(İstenenler):
**1.** Aşağıdaki boşanma davası kararında geçen şu cümleyi İngilizceye çevirin: "Taraflar arasındaki boşanma davasından dolayı yapılan yargılama sonunda İlk Derece Mahkemesince davanın reddine karar verilmiştir."
**2.** Aşağıdaki boşanma davası kararını, gösterilen son cümleden sonrasıyla sürdürün.

(Metin Alıntısı):
* * * *
"İçtihat Metni"
MAHKEMESİ : Samsun Bölge Adliye Mahkemesi 4. Hukuk Dairesi
SAYISI : 2023/1148 E., 2023/1340 K.
KARAR : Başvurunun kabulü ile yeniden hüküm kurma
İLK DERECE MAHKEMESİ : Tokat Aile Mahkemesi
SAYISI : 2020/732 E., 2022/819 K.
Taraflar arasındaki boşanma davasından dolayı yapılan yargılama sonunda İlk Derece Mahkemesince davanın reddine karar verilmiştir.
Kararın davacı kadın vekili tarafından istinaf edilmesi üzerine, Bölge Adliye Mahkemesince başvurunun kabulü ile İlk Derece Mahkemesi hükmünün ilgili bölümlerini kaldırılarak yeniden esas hakkında hüküm kurulmak suretiyle davanın kabulü ile tarafların boşanmalarına karar verilmiştir.
Bölge Adliye Mahkemesi kararı her iki taraf vekili tarafından temyiz edilmekle; kesinlik, süre, temyiz şartı ve diğer usul eksiklikleri yönünden yapılan ön inceleme sonucunda, temyiz dilekçesinin kabulüne karar verildikten ve Tetkik Hâkimi tarafından hazırlanan rapor dinlendikten sonra dosyadaki belgeler incelenip gereği düşünüldü:
I. DAVA
Davacı kadın vekili dava dilekçesinde özetle; davalı erkeğin davacı kadına baskı yaptığını, küfür ettiğini, hakaret ettiğini, yüzüne tükürdüğünü, eve bekar arkadaşlarını getirdiğini, ailesinin evliliğe müdahale ettiğini, başka kadınlarla konuştuğunu, ailesine hakaret ettiğini, ailesinin izinsiz yatılı kaldıklarını belirterek tarafların evlilik birliğinin temelinden sarsılması sebebi ile boşanmalarına, çocuğun velayetinin anneye verilmesine, 1.500,00 TL tedbir-iştirak nafakasının, 2.000,00 TL tedbir-yoksulluk nafakasının, 100.000,00 TL maddi, 100.000,00 TL manevi tazminatın davalı erkekten alınarak davacı kadına verilmesine karar verilmesini talep etmiştir.
II. CEVAP
Davalı erkek vekili süresinde verdiği cevap dilekçesinde özetle; davacı kadının iddialarının doğru olmadığını, davacı kadının ailesinin baskı yaptığını, davacı kadının ailesinin evine gidip dönmediğini, boşanmakla tehdit ettiğini, ailesini istemediğini, ailesinin evlerine geleceğini bildirmesine rağmen haberi yokmuş gibi davranadığını belirterek davanın reddine karar verilmesini talep etmiştir.
* * * *
(Veri Kümesi):
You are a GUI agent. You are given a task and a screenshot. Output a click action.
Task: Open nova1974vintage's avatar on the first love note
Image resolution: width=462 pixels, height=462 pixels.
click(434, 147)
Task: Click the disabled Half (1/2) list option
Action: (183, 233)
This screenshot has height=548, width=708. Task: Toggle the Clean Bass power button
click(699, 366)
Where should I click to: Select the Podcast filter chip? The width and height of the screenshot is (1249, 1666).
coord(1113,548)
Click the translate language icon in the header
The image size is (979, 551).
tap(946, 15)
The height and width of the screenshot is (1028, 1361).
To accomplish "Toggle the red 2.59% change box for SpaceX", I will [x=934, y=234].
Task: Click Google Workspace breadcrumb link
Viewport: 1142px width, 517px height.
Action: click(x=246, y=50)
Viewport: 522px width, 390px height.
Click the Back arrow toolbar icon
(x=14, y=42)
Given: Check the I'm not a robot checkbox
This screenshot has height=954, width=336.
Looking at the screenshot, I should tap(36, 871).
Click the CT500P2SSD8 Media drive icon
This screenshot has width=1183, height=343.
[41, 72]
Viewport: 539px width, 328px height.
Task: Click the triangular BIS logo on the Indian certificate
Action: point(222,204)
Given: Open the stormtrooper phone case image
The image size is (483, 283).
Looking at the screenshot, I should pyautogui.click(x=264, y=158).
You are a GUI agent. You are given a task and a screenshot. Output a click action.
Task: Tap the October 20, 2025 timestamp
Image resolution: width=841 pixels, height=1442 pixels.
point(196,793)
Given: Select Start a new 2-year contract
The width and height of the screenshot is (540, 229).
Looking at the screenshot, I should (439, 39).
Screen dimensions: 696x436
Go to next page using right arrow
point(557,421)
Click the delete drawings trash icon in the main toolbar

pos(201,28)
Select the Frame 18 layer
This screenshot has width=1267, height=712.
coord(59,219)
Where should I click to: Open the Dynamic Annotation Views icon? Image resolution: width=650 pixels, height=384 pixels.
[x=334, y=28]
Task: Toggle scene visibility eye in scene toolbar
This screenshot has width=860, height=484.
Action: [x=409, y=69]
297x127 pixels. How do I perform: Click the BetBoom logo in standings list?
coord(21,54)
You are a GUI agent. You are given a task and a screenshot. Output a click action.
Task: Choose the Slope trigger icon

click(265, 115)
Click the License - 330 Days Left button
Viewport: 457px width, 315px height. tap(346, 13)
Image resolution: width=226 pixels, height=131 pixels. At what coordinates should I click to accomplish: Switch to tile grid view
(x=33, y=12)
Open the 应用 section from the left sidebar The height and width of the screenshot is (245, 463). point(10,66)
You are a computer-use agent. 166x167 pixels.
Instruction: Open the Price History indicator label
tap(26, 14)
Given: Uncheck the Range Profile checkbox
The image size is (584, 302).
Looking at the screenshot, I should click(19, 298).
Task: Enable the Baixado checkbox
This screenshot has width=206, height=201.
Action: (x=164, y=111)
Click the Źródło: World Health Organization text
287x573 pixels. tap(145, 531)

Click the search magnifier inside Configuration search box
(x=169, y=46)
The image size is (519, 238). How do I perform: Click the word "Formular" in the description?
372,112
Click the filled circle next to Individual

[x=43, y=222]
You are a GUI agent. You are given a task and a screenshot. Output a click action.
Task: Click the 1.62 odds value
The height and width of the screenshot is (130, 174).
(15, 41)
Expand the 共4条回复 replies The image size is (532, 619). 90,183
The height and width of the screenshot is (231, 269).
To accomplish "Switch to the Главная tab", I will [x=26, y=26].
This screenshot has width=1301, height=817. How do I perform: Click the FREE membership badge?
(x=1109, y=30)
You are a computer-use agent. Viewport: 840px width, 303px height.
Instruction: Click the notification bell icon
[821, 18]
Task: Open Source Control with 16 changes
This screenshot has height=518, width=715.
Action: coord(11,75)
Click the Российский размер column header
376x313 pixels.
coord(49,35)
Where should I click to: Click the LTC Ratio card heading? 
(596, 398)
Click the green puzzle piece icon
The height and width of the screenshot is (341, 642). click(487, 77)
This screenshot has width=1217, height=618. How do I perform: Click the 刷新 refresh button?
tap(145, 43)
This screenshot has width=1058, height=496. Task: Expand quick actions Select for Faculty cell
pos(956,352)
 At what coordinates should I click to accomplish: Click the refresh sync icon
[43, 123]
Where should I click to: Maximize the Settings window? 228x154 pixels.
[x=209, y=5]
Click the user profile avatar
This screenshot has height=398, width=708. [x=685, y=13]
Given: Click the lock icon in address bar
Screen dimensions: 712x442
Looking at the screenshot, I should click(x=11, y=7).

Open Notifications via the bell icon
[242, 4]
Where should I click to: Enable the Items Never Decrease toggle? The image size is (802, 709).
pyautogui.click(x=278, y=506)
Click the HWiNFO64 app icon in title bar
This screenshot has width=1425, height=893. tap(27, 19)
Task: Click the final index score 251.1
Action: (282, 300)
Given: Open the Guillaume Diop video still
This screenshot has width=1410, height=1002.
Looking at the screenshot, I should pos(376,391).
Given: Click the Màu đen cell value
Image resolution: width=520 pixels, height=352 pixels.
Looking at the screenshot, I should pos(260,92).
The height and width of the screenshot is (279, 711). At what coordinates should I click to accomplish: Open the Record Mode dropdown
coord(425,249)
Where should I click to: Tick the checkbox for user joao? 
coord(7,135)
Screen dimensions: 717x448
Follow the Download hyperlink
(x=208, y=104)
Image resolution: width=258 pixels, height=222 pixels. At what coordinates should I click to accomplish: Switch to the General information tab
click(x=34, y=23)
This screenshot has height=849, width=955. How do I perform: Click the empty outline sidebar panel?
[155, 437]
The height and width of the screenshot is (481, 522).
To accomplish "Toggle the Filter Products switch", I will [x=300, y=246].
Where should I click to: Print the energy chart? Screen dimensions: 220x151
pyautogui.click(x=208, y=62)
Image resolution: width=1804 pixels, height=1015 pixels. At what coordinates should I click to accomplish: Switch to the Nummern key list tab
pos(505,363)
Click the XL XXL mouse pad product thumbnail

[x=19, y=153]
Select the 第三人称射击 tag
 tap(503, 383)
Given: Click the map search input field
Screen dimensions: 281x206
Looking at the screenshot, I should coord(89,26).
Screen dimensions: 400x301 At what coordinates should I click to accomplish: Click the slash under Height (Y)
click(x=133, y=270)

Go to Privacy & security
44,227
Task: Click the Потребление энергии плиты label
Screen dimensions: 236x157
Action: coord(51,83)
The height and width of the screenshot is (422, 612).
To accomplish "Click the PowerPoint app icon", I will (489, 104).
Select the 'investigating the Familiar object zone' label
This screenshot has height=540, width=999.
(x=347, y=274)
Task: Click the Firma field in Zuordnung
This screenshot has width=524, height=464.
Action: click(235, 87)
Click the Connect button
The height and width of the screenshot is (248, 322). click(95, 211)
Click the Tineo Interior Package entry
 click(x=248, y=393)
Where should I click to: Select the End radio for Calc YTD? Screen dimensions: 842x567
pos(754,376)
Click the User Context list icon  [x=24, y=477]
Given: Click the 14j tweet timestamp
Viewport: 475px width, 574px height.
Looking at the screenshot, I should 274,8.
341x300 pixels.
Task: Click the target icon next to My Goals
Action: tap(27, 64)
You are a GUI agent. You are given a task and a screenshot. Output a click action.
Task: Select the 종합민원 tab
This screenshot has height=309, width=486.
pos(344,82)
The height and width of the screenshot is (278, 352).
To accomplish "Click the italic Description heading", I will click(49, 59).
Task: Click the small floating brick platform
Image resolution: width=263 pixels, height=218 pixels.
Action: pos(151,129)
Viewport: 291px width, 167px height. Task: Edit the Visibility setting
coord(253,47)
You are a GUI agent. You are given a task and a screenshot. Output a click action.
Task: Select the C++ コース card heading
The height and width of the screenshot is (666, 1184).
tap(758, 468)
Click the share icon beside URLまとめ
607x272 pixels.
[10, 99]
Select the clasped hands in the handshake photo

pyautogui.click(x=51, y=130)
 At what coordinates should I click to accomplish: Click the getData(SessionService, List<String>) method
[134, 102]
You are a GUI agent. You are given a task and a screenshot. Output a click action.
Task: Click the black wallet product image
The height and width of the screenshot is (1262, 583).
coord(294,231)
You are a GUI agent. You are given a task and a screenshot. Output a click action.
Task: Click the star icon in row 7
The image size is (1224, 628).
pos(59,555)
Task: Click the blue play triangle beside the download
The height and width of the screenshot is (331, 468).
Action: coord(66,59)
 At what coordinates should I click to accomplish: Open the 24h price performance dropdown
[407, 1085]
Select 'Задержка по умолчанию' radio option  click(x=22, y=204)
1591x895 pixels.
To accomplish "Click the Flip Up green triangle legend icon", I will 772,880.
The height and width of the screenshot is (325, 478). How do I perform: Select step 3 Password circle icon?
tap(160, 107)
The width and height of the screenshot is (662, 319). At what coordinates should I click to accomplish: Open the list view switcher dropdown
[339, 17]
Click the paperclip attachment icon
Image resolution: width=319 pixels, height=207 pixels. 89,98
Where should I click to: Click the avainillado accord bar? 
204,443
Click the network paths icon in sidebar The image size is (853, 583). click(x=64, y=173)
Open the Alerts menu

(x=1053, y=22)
* * * *
(Görevlere Yanıtlar):
**1.** At the end of the proceedings held in connection with the divorce case between the parties, the Court of First Instance decided to dismiss the case.

**2.**
III. İLK DERECE MAHKEMESİ KARARI
İlk Derece Mahkemesinin yukarıda tarih ve sayısı belirtilen kararı ile, ilk açılan boşanma davasının feragat tarihinden (05.03.2020) öncesine ait olduğu, davacı kadının ilk açılan boşanma davasından feragat ettiği tarih (05.03.2020) ile iş bu boşanma davasının açıldığı tarih (02.12.2020) arasında 9 ay gibi bir sürenin geçmiş olduğu, bu tarih aralığında tanık ...'in de belirttiği üzere taraflarla görüşmedikleri ve tanıklıklarının affedilen vakıalara ilişkin olduğu, davacının iş bu davada dayanmış olduğu vakıaları 2019/563 Esas 2020/189 Karar numaralı dosyasında da dayanmış olup vakıaların benzer olduğu, davacı kadının 05.03.2020 tarihli feragat beyanı ile dayanmış olduğu vakıaları affettiği en azından hoşgörüyle karşıladığı, davacı kadının feragatten sonra davalı ile bir araya geldiği, feragatten sonra bir araya gelinen süreç içerisinde boşanmayı gerektiren yeni bir maddi hadise gerçekleşmediği gerekçesi ile davanın reddine karar verilmiştir.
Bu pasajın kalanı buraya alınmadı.